Last week I was traveling for business (something I rarely have to do) and I learned that I am not the only one from my company that visits my blog. How did I know this? I use three different packages to track visits to this site. Why three? Each offers something a little bit different.

SiteMeter: Gives me immediate feedback about visits. There is even a link that tells you who is accessing the site right now(it shows visits from the last 20 minutes). Once I emailed a story submission to an editor who I knew lived in a certain town in Massachusetts. Later that week that very same Massachusetts town lit up on my SiteMeter chart. Not long after, that very same editor offered me some good news about my submission. Gotta love that kind of feedback.

WordPress.com Stats: This is an essential add-on widget for WordPress. The user interface is good for getting an idea which blog posts are most popular and seeing which strings are used in searches on your site.

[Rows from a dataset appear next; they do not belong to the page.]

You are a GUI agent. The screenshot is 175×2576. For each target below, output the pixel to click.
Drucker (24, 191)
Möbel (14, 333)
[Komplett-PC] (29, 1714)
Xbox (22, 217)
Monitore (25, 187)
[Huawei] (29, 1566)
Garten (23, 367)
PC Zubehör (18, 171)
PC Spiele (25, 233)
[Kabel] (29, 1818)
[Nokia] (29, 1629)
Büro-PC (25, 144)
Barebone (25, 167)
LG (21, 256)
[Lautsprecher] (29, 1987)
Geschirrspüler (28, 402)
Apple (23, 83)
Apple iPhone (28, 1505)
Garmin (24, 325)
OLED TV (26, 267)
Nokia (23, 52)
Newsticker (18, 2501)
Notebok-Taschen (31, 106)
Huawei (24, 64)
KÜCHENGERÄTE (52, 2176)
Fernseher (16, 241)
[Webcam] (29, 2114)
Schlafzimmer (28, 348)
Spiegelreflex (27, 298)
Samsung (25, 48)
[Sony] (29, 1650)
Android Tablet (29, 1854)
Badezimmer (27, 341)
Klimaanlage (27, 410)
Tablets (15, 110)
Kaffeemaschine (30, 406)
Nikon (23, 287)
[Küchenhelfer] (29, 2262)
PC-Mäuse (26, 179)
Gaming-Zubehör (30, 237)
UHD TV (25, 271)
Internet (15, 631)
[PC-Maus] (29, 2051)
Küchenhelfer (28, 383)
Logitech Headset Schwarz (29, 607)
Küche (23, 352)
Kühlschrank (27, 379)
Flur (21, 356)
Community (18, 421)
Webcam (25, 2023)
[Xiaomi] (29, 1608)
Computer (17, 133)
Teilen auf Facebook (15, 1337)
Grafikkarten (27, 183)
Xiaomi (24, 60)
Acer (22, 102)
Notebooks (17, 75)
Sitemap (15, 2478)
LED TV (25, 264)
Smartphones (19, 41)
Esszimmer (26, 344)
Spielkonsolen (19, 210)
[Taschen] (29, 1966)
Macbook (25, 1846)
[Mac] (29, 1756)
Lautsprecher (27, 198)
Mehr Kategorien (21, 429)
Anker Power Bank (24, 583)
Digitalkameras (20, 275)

Google Anylytics: Good for analyzing trends. Lovely user interface. For some reason the cities and towns that light up on SiteMeter don’t always light up on the Google Analytics map. I have no idea why this happens, but it’s annoying. I haven’t spent much time with this yet.

You never know what you’ll find when you start tracking visits to your site. I had always thought all those visits from my company’s domain where my own visits. As for you visitors from the company (you know who you are), leave some comments already. I know you’re out there.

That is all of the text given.